Potential Risks in Clinical Studies
Cincinnati Children's Hospital Medical Center Clinical Trials Office understands that you have questions about the research study process. If you have any further questions about clinical studies, please contact the Clinical Trials Office, (513) 636-0098.
What Are the Risks Associated with Clinical Trials?
All of the research studies conducted at Cincinnati Children's must comply with the rules and regulation established by the Food and Drug Administration (FDA) and Cincinnati Children's Institutional Review Board (IRB). The IRB, a group of people separate from the investigator, has to evaluate the benefits and the risks of the trial. However, there are uncertainties in research. Participants have side effects or adverse reactions to treatments.
Subjects who experience any serious reactions are immediately removed from the study and given appropriate, expert care. (It is important to note that the risks are low, and that the majority of the drugs used in the pediatric trials have already been tested in adults.) It is also possible that the treatment being tested may not be effective for the participant or that he/ she could receive no treatment (placebo).
What is Informed Consent?
In the United States, every participant in a clinical trial and, if appropriate, his or her guardian have the right to give informed consent. The U.S. Government strictly enforces the guidelines that regulate all medical research involving people.

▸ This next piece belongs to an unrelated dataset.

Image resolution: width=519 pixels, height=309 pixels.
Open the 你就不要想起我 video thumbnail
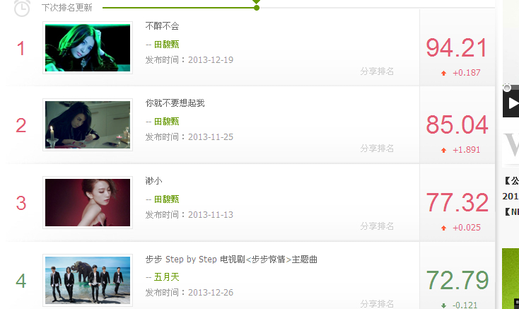(88, 124)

Before you decide whether or not to participate in a clinical trial, you must be properly "informed." If your child is participating in a study, he or she must also be informed and you both must clearly understand:
- Participation is voluntary
- Why the research is being done
- What the researchers want to accomplish
- What will be done during the trial and for how long
- What risks are involved in the trial
- What possible benefits can be expected from the trial
- What other treatments are available
- That you have the right to leave the trial at any time without interfering with your regular care
You will receive a consent form. You must read or be read to and understand completely before making your decision to participate. Some pediatric trials also require assent (an agreement to the trial) from your child. It is a good idea to take all documents home and discuss them with family members or friends.
Cincinnati Children's wants you to feel comfortable with your decision. You can change your mind at any time. The informed consent process continues throughout the clinical trial. You should ask questions and express concerns.

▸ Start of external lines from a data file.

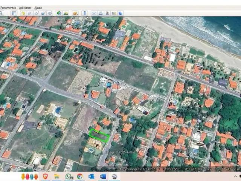The width and height of the screenshot is (241, 181).
Task: Click the Print icon in toolbar
Action: (x=101, y=13)
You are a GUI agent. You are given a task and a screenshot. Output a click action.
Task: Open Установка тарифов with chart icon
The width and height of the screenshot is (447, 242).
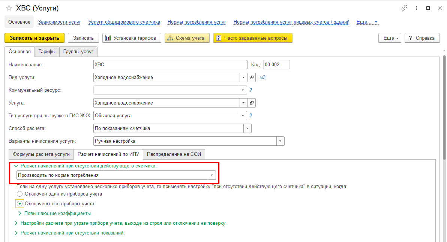pyautogui.click(x=132, y=38)
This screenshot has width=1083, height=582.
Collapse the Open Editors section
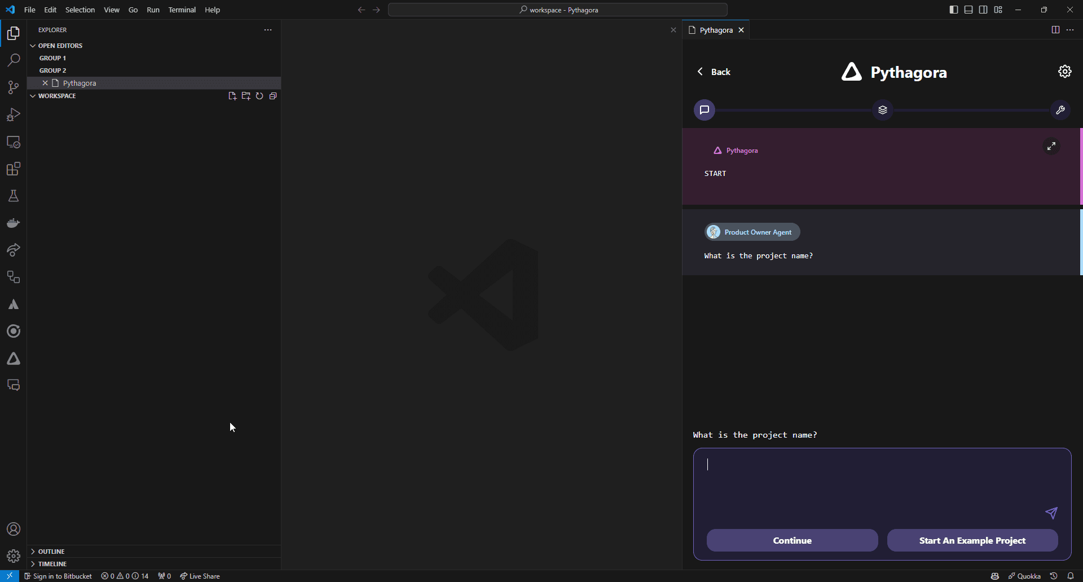(60, 46)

What is an Institutional Review Board?
The Institutional Review Board (IRB) is an independent committee that consists of healthcare professionals, non-healthcare citizens and experts. The IRB is designated by Cincinnati Children's to review, approve the initiation of, and to conduct periodic review of all biomedical research involving all human subjects including children.
All IRB members must be independent of the study or the study sponsor in order to vote on any study. The primary purpose of the IRB is to protect your rights and welfare. Every institution that conducts biomedical research involving human subjects must, by federal regulation, have an IRB.
An IRB approves and monitors every clinical trial performed to minimize the risks to the study participants and to make sure that the potential benefits of the trial outweigh those risks. This includes the review of all study-related documents, informed consent forms, physician credentials and eligibility, and patient recruitment materials, such as media advertisements.